Ligand-induced MalT activation
As observed for other STANDs, ligand-induced exchange of ADP with ATP is required for the activation of MalT25,44,45. Furthermore, the structures of the NOD module are highly conserved between MalT and other STANDs (Supplementary Fig. 9). These results suggest that they may share a similar mechanism for ligand-induced nucleotide exchange during activation. However, our cryo-EM structure of inactive MalT does not provide any clue about the maltotriose binding site because of the flexibility of the C-terminal sensor and DNA-binding domains. A prediction of inactive MalT structure from AlphaFold248 largely resembles the cryo-EM structure of MalT for the NOD module, suggesting robustness of the prediction (Supplementary Fig. 10a). In the predicted structure, the arm and sensor domains are located adjacent to the NBD, and loose packing of these three structural domains form a large groove. A previous study showed that the NBD and arm domains of inactive MalT are in close vicinity, and the recognition of maltotriose begins with a low-affinity binding step involving solely the sensor domain, which is followed by recruitment of the arm to form a high-affinity binding site49. These results suggest that the groove might be critical for maltotriose binding to MalT. Consistent with this model, double mutations of S383R/N386R or W524R/I532R considerably decreased the transcriptional activity, and the activity of a quadruple mutant carrying these four substitutions was reduced to <20% of WT MalT activity.

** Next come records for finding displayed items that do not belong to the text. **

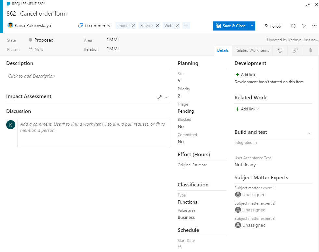Image resolution: width=319 pixels, height=252 pixels.
Task: Remove the Phone tag
Action: click(x=133, y=25)
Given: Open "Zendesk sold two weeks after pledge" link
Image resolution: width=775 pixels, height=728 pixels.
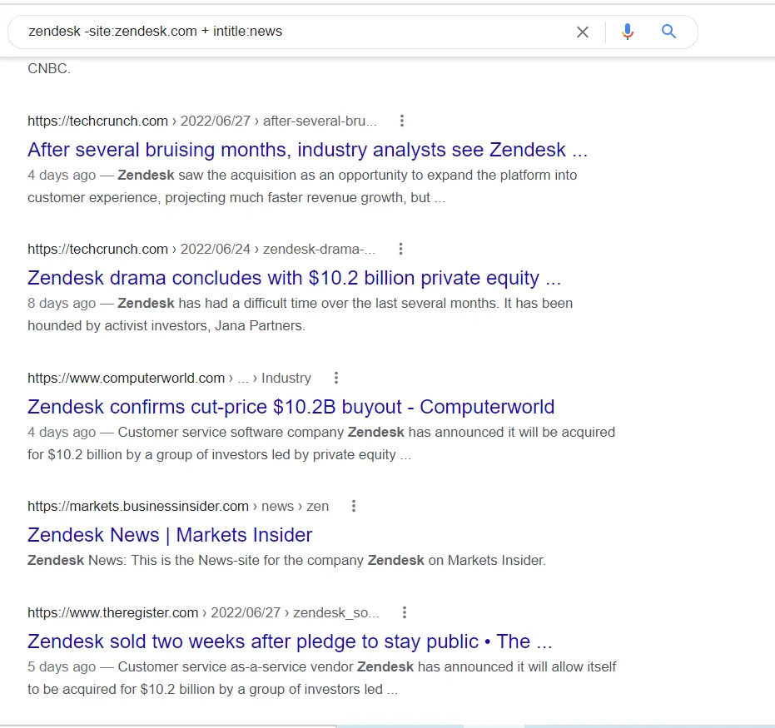Looking at the screenshot, I should pyautogui.click(x=290, y=641).
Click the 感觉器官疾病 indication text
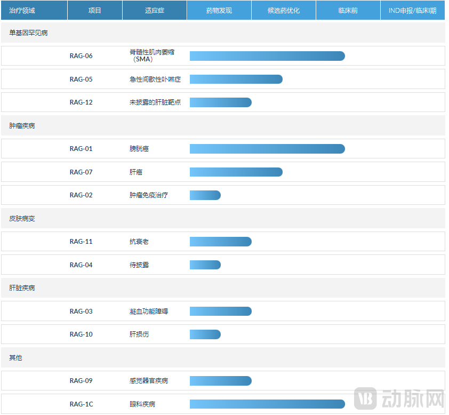Viewport: 449px width, 415px height. click(x=149, y=381)
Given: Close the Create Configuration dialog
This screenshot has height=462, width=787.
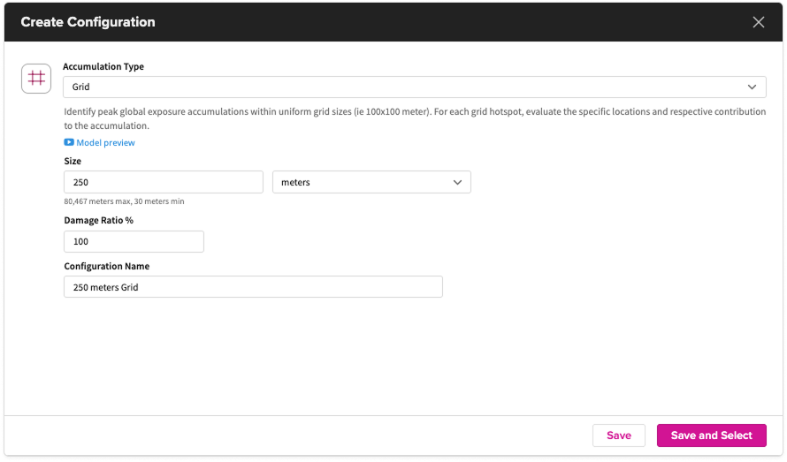Looking at the screenshot, I should [758, 22].
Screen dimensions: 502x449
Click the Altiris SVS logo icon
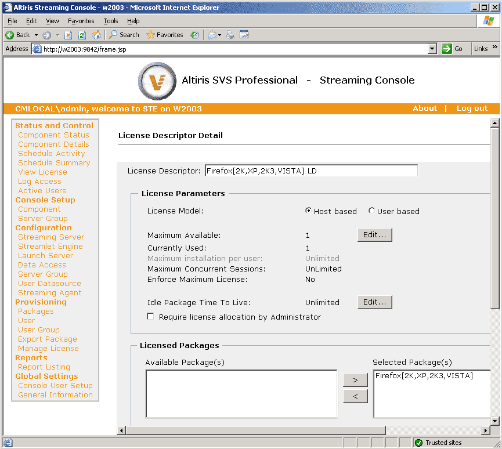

In the meantime, mutation of residues localized further away from the groove had little effect (Q410R, S421Y, F555R) (Supplementary Fig. 10b). While the C-terminal domains of MalT are flexible in resting form, maltotriose binding may stabilize the conformation of the sensor domain, which could consequently clash with NBD and trigger structural remodeling of NOD that allows exchange of ADP for ATP, as what has been shown for ZAR1, Sr35 and RPP111,12,26. Supporting this hypothesis, the hinge connecting the arm and the sensor of MalT is only cleaved by proteinase K when the arm-sensor module is unliganded49,50. It is of note that several residues located in this groove were also identified to be important for maltotriose binding by a different method51. A thorough test of this model by future structural and biochemical investigations is needed.
Discussion
MalT is a prokaryotic STAND that has a unique structural organization compared to canonical STANDs because the effector domain is C-terminally positioned. Nonetheless, our cryo-EM analysis showed that the structure of the NOD module of MalT is highly conserved compared to the other inactive STAND proteins (Supplementary Fig. 9), indicating that MalT shares the same mechanism of NOD autoinhibition. Indeed, the closed state of the NOD module is stabilized by the N-loop sandwiched between NBD and WHD, which glues these two domains together. Supporting a role of the N-loop in MalT autoinhibition, mutations of some residues in this region or the N-loop-contacting regions of NBD/WHD promoted MalT transcriptional activity. In contrast to the inactive NLRs and Apaf-1 with structures known, however, the C-terminal sensor and DNA-binding domains are invisible in the inactive form of MalT, suggesting that these two domains are not involved in autoinhibition when MalT is complexed with MalY. Interestingly, structural comparison revealed that MalY is similarly positioned as the C-terminal LRR domain of NLRC4, suggesting that MalY serves a similar function as the LRR domain of NLRC4 in inhibiting MalT activation. Indeed, as demonstrated here, MalY binding strongly suppresses MalT oligomerization (Fig. 3d) and the MalY-recognizing patch overlaps one MalT oligomerization surface. MalY inhibition of MalT is reminiscent of CED-9 mediated inhibition of CED-4, in which CED-9 sequesters the CED-4 dimer from further oligomerization by contacting one oligomerization surface of CED-452. Unlike CED-4, the ADP-bound NOD module of MalT exists in an autoinhibited conformation, and MalY offers additional control over MalT activation by inducer molecules present around. However, the step targeted by MalY during MalT oligomerization is enigmatic. MalY might sequester a pre-activated MalT molecule with a liganded sensor domain49 that would otherwise be recruited by an activated MalT molecule. This recruitment process, in addition to self-association of fully activated protomers, may also contributes to MalT activation.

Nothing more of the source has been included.